Was DeSean supposed to then say, “Thanks guys, but now that I’m a millionaire, please leave me alone”? Even if he wanted to, he wouldn’t have. In desperate times for people who come from desperate communities, your friends become your family. I wouldn’t expect DeSean to “distance himself” from anybody, as so many people suggest pro athletes ought to do despite having no understanding of what that means. Going to college and playing in the NFL creates a natural distance, but we can’t push people away just because they’re not as successful as us. I can’t change who I grew up with, but what I can do is try to educate them on the right way of doing things, help them when they need it, and try to keep them out of trouble.
There is, of course, a tipping point. There have been times when I realized that someone can’t be helped, because they continue doing the wrong things. Typically, the only time I cut someone off is when they’re in jail, because I can’t help them there.
And if they’re accused of a crime, as DeSean’s friends have been, should that reflect poorly on me? Consider that for every several guys I try to help who end up dead or in jail, there’s another person I was able to rescue from a similar end. Should I give up on everybody out of fear of being dirtied by the media?
Sorry, but I was born in this dirt.
NFL teams understand that. The Seattle Seahawks get it. The Philadelphia Eagles apparently do not.
This offseason they re-signed a player who was caught on video screaming, “I will fight every n—– here.” He was representing the Philadelphia Eagles when he said it, because, of course, everything we do is reflective of the organization. But what did they do to Riley Cooper, who, if he’s not a racist, at least has “ties” to racist activity? They fined him and sent him to counseling. No suspension necessary for Cooper and no punishment from the NFL, despite its new interest in policing our use of the N-word on the field. Riley instead got a few days off from training camp and a nice contract in the offseason, too.

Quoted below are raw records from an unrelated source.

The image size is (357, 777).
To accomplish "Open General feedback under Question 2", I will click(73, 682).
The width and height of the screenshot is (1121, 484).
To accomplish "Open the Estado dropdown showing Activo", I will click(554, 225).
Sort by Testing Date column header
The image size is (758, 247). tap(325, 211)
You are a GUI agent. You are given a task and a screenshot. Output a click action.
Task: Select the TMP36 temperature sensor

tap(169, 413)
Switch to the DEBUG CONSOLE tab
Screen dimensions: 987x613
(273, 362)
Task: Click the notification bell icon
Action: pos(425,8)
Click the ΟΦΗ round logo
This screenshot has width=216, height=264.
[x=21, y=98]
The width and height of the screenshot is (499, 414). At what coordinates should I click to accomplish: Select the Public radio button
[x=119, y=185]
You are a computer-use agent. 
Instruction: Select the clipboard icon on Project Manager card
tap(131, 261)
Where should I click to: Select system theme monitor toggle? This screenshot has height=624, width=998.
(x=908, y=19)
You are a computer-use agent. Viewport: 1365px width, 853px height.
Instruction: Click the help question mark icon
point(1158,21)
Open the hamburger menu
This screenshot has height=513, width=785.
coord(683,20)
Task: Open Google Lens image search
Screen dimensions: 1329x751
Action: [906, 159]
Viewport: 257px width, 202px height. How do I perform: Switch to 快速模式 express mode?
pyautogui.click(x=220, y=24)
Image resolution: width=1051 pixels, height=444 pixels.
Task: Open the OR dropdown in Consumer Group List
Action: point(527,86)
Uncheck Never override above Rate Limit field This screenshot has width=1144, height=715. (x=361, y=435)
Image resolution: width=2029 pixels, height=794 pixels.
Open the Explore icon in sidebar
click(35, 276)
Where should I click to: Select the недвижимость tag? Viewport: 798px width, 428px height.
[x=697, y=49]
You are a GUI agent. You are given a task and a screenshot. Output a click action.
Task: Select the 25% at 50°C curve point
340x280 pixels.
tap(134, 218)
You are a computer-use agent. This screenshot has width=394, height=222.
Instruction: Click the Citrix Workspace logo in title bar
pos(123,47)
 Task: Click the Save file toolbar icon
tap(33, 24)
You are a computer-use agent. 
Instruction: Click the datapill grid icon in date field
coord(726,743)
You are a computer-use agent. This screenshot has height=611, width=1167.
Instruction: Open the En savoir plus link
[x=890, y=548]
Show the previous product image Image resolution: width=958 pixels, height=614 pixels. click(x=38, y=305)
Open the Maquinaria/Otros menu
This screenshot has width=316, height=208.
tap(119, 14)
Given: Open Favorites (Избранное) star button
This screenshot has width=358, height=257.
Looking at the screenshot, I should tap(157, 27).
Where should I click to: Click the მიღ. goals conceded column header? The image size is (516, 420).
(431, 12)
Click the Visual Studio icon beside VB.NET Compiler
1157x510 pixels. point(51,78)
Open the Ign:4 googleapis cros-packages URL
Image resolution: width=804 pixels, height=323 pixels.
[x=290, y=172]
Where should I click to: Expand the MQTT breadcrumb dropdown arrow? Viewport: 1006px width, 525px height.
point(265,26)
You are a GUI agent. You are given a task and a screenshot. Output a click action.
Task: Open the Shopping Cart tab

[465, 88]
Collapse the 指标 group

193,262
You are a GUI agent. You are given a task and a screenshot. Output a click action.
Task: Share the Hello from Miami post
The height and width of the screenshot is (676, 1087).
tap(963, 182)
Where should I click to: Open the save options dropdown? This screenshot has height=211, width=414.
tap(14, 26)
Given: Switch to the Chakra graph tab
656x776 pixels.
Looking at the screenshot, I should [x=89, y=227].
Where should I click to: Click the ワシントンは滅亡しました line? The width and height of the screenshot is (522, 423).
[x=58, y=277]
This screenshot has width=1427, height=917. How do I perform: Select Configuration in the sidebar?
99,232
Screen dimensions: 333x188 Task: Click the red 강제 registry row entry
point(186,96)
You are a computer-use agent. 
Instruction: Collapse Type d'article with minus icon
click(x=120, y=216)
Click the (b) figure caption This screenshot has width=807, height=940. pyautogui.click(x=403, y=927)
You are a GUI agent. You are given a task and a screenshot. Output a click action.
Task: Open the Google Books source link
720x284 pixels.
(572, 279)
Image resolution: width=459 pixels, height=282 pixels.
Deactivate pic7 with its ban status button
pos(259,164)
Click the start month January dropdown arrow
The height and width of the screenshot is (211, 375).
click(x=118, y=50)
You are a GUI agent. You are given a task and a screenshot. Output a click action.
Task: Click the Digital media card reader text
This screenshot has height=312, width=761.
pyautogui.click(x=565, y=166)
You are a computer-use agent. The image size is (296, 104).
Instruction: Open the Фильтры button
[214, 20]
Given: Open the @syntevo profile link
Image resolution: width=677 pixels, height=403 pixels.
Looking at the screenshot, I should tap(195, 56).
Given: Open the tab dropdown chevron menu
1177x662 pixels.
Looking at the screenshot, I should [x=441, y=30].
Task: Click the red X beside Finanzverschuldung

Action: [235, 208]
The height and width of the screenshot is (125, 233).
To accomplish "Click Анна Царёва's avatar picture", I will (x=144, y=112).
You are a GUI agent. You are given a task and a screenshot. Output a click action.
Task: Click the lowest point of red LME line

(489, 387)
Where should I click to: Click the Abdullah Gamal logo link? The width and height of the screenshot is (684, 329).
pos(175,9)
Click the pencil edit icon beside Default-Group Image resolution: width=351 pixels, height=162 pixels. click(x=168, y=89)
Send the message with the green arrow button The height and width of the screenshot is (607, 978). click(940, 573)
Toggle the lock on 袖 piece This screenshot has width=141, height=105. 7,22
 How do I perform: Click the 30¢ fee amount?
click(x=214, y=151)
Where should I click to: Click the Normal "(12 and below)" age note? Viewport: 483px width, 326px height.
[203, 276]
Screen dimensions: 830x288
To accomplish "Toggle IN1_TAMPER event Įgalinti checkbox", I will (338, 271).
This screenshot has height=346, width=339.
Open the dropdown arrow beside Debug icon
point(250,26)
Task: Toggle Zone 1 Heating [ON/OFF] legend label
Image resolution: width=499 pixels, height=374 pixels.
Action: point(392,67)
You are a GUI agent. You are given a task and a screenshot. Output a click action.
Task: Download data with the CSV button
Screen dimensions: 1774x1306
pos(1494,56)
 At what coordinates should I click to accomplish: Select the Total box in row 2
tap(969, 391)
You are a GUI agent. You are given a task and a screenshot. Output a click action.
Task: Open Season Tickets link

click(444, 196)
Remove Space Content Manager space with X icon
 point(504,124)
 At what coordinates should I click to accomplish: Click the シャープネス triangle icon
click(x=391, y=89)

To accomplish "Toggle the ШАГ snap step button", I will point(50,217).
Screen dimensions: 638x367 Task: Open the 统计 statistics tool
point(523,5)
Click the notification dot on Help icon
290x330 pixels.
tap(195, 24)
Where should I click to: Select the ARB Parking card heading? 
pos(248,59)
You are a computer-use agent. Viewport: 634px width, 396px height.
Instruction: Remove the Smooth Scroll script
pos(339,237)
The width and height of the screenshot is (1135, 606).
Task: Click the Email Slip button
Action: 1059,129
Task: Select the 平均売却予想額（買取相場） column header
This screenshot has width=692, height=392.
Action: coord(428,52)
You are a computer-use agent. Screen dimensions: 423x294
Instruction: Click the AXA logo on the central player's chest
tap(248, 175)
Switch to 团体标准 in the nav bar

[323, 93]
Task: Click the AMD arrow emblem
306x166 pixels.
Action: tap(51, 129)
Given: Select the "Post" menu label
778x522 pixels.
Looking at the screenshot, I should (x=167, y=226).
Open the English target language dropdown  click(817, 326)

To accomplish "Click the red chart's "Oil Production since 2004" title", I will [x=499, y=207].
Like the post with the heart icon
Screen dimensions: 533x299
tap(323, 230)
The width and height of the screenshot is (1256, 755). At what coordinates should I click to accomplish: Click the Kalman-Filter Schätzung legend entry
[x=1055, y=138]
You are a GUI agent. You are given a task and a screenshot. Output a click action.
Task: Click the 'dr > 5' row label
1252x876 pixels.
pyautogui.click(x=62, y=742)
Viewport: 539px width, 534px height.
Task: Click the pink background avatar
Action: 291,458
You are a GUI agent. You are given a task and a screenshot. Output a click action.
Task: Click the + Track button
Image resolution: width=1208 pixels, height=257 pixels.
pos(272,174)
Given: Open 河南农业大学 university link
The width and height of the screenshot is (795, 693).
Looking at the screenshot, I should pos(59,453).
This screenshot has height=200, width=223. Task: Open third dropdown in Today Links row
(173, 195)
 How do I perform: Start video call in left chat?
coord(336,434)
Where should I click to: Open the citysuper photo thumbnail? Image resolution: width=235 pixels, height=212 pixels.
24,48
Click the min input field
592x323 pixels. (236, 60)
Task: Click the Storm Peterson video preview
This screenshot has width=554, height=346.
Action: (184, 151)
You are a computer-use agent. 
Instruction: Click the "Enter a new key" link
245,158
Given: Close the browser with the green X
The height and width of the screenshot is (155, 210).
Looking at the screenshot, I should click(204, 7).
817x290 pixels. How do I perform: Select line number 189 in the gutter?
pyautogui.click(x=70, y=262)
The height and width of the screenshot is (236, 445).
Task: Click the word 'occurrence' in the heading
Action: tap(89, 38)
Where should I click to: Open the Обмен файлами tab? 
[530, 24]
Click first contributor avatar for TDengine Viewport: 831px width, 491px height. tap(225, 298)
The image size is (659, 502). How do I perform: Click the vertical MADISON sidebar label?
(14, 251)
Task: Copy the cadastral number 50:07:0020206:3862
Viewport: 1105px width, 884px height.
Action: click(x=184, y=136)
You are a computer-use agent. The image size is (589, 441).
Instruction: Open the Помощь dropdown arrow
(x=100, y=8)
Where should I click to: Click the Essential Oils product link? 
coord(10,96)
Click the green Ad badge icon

Commit certain crimes in this league and be a certain color, and you get help, not scorn. Look at the way many in the media wrote about Jim Irsay after his DUI arrest. Nobody suggested the Colts owner had “ties” to drug trafficking, even though he was caught driving with controlled substances (prescription pills) and $29,000 in cash to do who-knows-what with. Instead, poor millionaire Mr. Irsay needs help, some wrote.
But DeSean Jackson is the menace, right? He’s just as bad as those guys he parties with because he threw up a Crip sign in a picture and he owns a gangsta rap record label. If only all record-label owners were held to this standard, somebody might realize that Dr. Dre and Snoop Dogg weren’t the bosses behind NWA. Jim Irsay lookalikes in suits were.
But go ahead and judge DeSean for the company he keeps. While you’re at it, judge me, too, because I still live in Los Angeles, and my family does, too. We didn’t run from where we grew up. We aren’t afraid to be associated with the people who came up with us. We brought some of our money back and started charities and tried to help out a few guys who were with us when we were nobodies.
I won’t apologize for that, and I suspect neither will DeSean when he’s back on the field doing what he’s always done: grinding through adversity.